« L’accélération, c’est bien, mais sans le dérapage sur le capital, c’est mieux ! » Voilà un adage qu’Ali Partovi, investisseur historique et PDG de Neo, semble vouloir graver dans le marbre (ou du moins dans le marbre numérique des startups). Lassé de voir les jeunes fondateurs échanger leur précieuse part de gâteau pour une bribe de mentorat, il lance une nouvelle version de son programme Neo Residency… et cette fois, on ne va pas arracher la cerise du gâteau aux fondateurs dès la première bouchée.
Pour la promotion estivale de Neo Residency, c’est un peu Noël avant l’heure : Neo sort le chéquier pour injecter 750 000 $ via un « SAFE » non plafonné. Dit autrement, Neo ne prend pas tout de suite son morceau du gâteau et la taille de la part dépendra de ce que la boîte vaudra à la prochaine levée de fonds. Si la startup est déjà une licorne, Neo n’aura alors plus qu’à grignoter, et si ce n’est qu’un poney, Neo aura droit à une part plus gourmande. L’audace, c’est de prendre (vraiment) le risque avec eux, sans les coincer d’entrée !
À titre de comparaison, chez Y Combinator (le mastodonte de l’accélération), c’est 7% de votre bébé pour 125 000$, et chez Andreessen Horowitz, on monte à 10% pour un ticket de 500 000$. Vous sentez l’odeur du ruisseau qui s’approche ? Neo, lui, propose un modèle « founder-friendly » qui commence à faire saliver jusque dans les réunions d’investisseurs les plus feutrées de San Francisco.
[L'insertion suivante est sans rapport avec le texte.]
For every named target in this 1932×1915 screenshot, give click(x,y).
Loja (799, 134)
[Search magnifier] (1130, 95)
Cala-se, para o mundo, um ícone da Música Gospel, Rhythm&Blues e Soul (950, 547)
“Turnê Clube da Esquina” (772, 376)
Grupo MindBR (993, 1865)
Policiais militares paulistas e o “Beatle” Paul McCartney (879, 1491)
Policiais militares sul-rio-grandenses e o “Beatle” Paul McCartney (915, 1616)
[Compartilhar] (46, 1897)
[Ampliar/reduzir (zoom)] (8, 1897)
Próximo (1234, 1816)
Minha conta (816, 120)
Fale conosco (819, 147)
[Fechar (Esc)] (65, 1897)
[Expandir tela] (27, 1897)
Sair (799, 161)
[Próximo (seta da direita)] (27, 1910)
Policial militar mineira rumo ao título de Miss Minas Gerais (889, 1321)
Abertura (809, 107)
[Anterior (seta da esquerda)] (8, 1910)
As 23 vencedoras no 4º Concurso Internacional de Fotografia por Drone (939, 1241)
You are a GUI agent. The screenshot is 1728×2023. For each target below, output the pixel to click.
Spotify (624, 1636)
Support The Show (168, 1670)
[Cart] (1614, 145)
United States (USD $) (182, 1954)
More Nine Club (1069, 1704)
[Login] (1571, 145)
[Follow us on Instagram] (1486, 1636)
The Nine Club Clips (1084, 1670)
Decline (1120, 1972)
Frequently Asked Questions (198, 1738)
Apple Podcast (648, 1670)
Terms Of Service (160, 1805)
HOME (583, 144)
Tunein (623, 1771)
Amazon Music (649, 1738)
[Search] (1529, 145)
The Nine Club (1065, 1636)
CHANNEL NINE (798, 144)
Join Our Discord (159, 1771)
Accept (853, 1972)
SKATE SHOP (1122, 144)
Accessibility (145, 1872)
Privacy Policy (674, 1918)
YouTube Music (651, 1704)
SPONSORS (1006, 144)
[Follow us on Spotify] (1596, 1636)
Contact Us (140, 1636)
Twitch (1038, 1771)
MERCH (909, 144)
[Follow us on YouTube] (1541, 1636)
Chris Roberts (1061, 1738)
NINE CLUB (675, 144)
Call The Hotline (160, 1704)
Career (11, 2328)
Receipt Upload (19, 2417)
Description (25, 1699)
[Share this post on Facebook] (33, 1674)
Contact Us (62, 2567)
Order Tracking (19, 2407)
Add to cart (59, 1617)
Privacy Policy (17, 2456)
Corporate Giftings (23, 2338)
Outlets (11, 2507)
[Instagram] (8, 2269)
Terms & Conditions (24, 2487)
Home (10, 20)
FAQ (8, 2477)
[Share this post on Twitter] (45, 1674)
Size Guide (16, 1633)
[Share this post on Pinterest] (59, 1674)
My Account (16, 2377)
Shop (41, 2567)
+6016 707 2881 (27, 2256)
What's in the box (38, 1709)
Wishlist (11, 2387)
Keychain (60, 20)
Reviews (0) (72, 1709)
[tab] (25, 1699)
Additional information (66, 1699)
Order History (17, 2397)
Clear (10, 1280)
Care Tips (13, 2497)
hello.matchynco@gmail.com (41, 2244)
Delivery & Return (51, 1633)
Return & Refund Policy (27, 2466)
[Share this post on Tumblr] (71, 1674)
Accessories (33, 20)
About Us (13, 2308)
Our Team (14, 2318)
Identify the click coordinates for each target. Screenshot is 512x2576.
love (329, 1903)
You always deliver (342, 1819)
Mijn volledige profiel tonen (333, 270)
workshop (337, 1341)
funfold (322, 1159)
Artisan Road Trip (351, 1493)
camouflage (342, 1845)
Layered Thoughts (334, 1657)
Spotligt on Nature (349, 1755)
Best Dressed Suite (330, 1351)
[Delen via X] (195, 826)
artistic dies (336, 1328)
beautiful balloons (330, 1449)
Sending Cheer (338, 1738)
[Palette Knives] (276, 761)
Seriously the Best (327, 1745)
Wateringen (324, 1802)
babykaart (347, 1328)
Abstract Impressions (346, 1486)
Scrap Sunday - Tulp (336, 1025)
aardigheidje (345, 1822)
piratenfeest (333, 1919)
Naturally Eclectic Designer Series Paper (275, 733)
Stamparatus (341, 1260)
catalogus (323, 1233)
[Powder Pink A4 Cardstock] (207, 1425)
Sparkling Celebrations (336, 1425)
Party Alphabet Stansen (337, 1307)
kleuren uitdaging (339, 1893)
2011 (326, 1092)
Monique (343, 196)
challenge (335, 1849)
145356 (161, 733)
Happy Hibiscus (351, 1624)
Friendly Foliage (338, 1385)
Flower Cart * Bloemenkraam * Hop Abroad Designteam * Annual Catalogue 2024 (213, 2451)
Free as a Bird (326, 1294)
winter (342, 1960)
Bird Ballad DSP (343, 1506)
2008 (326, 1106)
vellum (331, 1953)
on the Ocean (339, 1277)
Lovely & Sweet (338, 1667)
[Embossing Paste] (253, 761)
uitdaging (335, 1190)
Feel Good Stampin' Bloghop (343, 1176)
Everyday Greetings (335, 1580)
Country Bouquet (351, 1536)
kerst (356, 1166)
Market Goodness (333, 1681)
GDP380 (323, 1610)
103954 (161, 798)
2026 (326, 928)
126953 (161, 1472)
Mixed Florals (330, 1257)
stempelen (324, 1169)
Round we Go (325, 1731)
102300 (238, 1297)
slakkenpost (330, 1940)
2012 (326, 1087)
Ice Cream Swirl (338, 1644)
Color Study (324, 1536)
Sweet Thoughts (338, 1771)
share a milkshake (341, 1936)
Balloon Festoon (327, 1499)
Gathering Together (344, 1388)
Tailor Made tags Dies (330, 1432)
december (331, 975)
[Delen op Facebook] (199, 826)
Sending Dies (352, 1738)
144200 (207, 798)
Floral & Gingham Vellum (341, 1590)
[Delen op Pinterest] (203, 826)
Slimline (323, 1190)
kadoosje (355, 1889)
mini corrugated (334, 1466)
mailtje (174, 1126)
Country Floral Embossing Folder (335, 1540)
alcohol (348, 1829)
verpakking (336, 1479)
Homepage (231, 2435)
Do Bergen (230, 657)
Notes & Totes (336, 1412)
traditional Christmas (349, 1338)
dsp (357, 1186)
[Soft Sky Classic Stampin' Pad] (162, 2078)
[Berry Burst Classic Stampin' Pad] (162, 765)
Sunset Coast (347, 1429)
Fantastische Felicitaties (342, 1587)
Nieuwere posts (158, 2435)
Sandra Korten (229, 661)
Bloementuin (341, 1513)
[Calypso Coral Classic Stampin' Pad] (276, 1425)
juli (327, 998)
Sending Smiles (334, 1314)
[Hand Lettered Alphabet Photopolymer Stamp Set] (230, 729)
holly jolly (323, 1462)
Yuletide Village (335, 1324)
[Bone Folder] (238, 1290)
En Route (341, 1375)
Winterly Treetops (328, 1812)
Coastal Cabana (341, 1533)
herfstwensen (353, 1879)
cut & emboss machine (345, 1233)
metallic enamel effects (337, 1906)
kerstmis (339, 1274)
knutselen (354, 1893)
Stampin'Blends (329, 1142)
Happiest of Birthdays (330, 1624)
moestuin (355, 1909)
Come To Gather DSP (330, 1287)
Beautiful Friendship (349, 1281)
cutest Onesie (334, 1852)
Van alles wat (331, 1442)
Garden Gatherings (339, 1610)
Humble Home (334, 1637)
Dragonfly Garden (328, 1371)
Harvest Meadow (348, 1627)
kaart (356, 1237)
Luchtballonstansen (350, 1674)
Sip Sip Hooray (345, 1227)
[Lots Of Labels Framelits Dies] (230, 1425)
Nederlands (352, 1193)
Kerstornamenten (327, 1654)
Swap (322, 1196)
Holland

Neo Residency promet le prestige du parrainage, sans la douloureuse addition en capital pour les fondateurs.
Mais le capital n’est pas le seul atout de Neo Residency. Trois mois à San Francisco (où croiser un Uber est plus facile que rencontrer un pigeon), bootcamp vitaminé dans les montagnes de l’Oregon, une meute de mentors stars (comme le président de Cognition ou le créateur de Google Sheets)… sans oublier un réseau puissant qui fait briller les startups jusqu’aux yeux des gros investisseurs — c’est le vrai « club VIP » des accros à la tech.
Et la légende commence à s’écrire : des anciens du programme, comme Moment (fintech à succès) ou Anterior (l’IA médicale), lèvent déjà des millions avec la bénédiction d’Andreessen Horowitz ou de Sequoia. Même parmi les étudiants, Neo mise gros : cinq à huit chanceux recevront 40 000 $ pour prendre un break de la fac et réfléchir à leur future licorne… quitte à susciter quelques vocations (et, qui sait, décupler le syndrome de l’entrepreneur en herbe).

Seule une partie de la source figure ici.